Il ritorno all’equilibrio di bilancio e alla riduzione del macigno del debito pubblico non sono rinviabili sine die, non tanto perché richiesti dal Patto di Stabilità, quanto per la vulnerabilità della crescita economica. Resta poco spazio per l’assistenzialismo che non genera né crescita economica, né sviluppo di una società attiva. Maggiore assistenzialismo in futuro non è possibile se non sottraendo risorse a impieghi più produttivi per lo sviluppo futuro
Gli ultimi dati sull’andamento del mercato del lavoro, diffusi dall’Istat da poco, testimoniano un continuo miglioramento della situazione occupazionale pur sullo sfondo di un afflosciamento della crescita economica, dopo la vivace ripresa dell’ultimo biennio. A marzo scorso l’occupazione continuava ad aumentare nel confronto rispetto sia al mese precedente che al trimestre corrispondente del 2022, superando nettamente il picco registrato da ultimo a fine 2018. Il tasso di occupazione raggiungeva il record degli ultimi venti anni, al 60,9%, e la percentuale di inattivi si riduceva lievemente, restando ancora troppo elevata. Scende pure il tasso di disoccupazione, al 7,8%, interessando anche la fascia dei giovani, in cui incide maggiormente (al 22,8%).
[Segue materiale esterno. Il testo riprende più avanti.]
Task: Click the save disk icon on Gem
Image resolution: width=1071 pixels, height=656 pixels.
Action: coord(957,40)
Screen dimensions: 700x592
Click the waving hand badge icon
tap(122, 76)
Diversi fattori possono addursi ad origine di questi miglioramenti. Benché in ritardo rispetto alla ripresa del manifatturiero, il terziario, fortemente penalizzato dal lockdown, ha realizzato un forte rimbalzo, le esportazioni hanno continuato a espandersi, nuovi provvedimenti governativi mantengono l’impulso alla occupazione anche dopo la pandemia, e le opere del Pnrr entrano nella fase attuativa. Malgrado i progressi, si è lungi dal portare a soluzione i problemi occupazionali del mercato del lavoro, problemi che appaiono evidenti nel confronto con il resto dell’Ue. Rispetto alla media europea, la partecipazione al mercato del lavoro è troppo bassa, la quota degli inattivi troppo alta, la disoccupazione particolarmente concentrata tra le donne e i giovani, il lavoro in nero elevato, il cuneo fiscale fra i più alti, e l’uscita dal mondo del lavoro a un’età relativamente bassa. Pesa, inoltre, una prospettiva di espansione economica modesta per il prossimo triennio, con una proiezione del Pil attorno all’1% annuo fino al 2026 sia nello scenario tendenziale, sia in quello programmatico.
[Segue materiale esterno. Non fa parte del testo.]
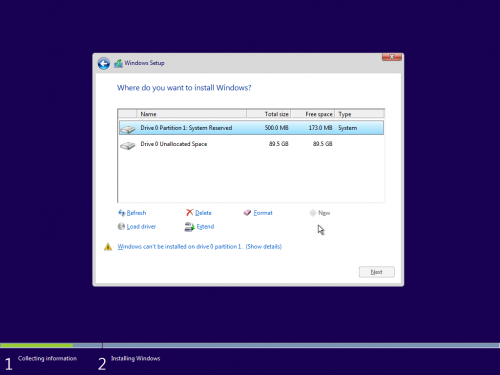500x375 pixels.
Task: Click the Windows Setup title icon
Action: (118, 63)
Si depreca, altresì, che i livelli retributivi siano inferiori a quelli delle maggiori economie, ma si dimentica che la produttività del lavoro e di sistema è più bassa e gli investimenti in ricerca ed innovazione sono modesti. La temporaneità di tanti rapporti di lavoro, definita precarietà, è anche un tratto contro cui tuonano le organizzazioni dei lavoratori nella criticabile logica di mirare a congelare i posti di lavoro piuttosto che tutelare il lavoratore nell’itinerario di riallocazione dettato dalla trasformazione economica in atto. Intanto, la percentuale di posti di lavoro rimasti vacanti si attesta su livelli elevati sia nelle imprese che richiedono nuove competenze, sia in quelle tradizionali, come la ristorazione e l’alloggio. Al tempo stesso incalza il declino demografico, con una popolazione da anni in contrazione ed invecchiamento, solo in parte bilanciata dall’avanzata degli immigrati, che in buona parte trovano opportunità di lavoro, a differenza degli italiani.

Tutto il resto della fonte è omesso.